Input material:
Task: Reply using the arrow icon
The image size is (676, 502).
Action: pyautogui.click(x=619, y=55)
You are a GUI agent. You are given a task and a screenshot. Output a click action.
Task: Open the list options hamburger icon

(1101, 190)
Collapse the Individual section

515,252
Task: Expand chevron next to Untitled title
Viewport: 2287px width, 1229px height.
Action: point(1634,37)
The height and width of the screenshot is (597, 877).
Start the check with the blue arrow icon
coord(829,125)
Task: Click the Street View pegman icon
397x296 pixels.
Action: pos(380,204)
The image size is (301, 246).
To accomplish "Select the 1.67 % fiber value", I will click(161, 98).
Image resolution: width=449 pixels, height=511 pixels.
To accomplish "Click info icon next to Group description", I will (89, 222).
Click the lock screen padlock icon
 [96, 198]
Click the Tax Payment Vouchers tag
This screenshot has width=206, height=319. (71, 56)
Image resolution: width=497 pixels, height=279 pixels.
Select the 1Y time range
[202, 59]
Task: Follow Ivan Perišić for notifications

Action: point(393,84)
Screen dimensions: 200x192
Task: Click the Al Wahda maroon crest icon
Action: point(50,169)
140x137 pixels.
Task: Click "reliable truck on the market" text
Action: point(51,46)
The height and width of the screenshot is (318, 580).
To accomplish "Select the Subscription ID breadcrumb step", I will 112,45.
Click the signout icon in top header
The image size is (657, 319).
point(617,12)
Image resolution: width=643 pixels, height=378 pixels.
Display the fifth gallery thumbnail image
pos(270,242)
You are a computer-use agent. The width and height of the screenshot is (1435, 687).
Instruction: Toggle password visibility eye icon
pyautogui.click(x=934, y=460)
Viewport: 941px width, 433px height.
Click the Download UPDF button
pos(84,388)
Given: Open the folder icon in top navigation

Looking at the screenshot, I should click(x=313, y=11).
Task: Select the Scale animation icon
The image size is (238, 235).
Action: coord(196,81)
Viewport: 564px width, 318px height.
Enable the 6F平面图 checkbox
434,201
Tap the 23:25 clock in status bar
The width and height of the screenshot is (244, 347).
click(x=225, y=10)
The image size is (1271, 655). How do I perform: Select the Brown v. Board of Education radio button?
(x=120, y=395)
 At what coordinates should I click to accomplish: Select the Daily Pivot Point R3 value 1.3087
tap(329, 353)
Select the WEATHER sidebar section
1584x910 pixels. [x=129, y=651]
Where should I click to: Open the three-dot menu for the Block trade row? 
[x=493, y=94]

Exercise details:
Reproduce all of the records above verbatim, leaving every line unchanged.

The completed task:
Task: Reply using the arrow icon
The image size is (676, 502).
Action: pyautogui.click(x=619, y=55)
You are a GUI agent. You are given a task and a screenshot. Output a click action.
Task: Open the list options hamburger icon

(1101, 190)
Collapse the Individual section

515,252
Task: Expand chevron next to Untitled title
Viewport: 2287px width, 1229px height.
Action: point(1634,37)
The height and width of the screenshot is (597, 877).
Start the check with the blue arrow icon
coord(829,125)
Task: Click the Street View pegman icon
397x296 pixels.
Action: pos(380,204)
The image size is (301, 246).
To accomplish "Select the 1.67 % fiber value", I will click(161, 98).
Image resolution: width=449 pixels, height=511 pixels.
To accomplish "Click info icon next to Group description", I will (89, 222).
Click the lock screen padlock icon
 [96, 198]
Click the Tax Payment Vouchers tag
This screenshot has width=206, height=319. (71, 56)
Image resolution: width=497 pixels, height=279 pixels.
Select the 1Y time range
[202, 59]
Task: Follow Ivan Perišić for notifications

Action: point(393,84)
Screen dimensions: 200x192
Task: Click the Al Wahda maroon crest icon
Action: point(50,169)
140x137 pixels.
Task: Click "reliable truck on the market" text
Action: point(51,46)
The height and width of the screenshot is (318, 580).
To accomplish "Select the Subscription ID breadcrumb step", I will 112,45.
Click the signout icon in top header
The image size is (657, 319).
point(617,12)
Image resolution: width=643 pixels, height=378 pixels.
Display the fifth gallery thumbnail image
pos(270,242)
You are a computer-use agent. The width and height of the screenshot is (1435, 687).
Instruction: Toggle password visibility eye icon
pyautogui.click(x=934, y=460)
Viewport: 941px width, 433px height.
Click the Download UPDF button
pos(84,388)
Given: Open the folder icon in top navigation

Looking at the screenshot, I should click(x=313, y=11).
Task: Select the Scale animation icon
The image size is (238, 235).
Action: coord(196,81)
Viewport: 564px width, 318px height.
Enable the 6F平面图 checkbox
434,201
Tap the 23:25 clock in status bar
The width and height of the screenshot is (244, 347).
click(x=225, y=10)
The image size is (1271, 655). How do I perform: Select the Brown v. Board of Education radio button?
(x=120, y=395)
 At what coordinates should I click to accomplish: Select the Daily Pivot Point R3 value 1.3087
tap(329, 353)
Select the WEATHER sidebar section
1584x910 pixels. [x=129, y=651]
Where should I click to: Open the three-dot menu for the Block trade row? 
[x=493, y=94]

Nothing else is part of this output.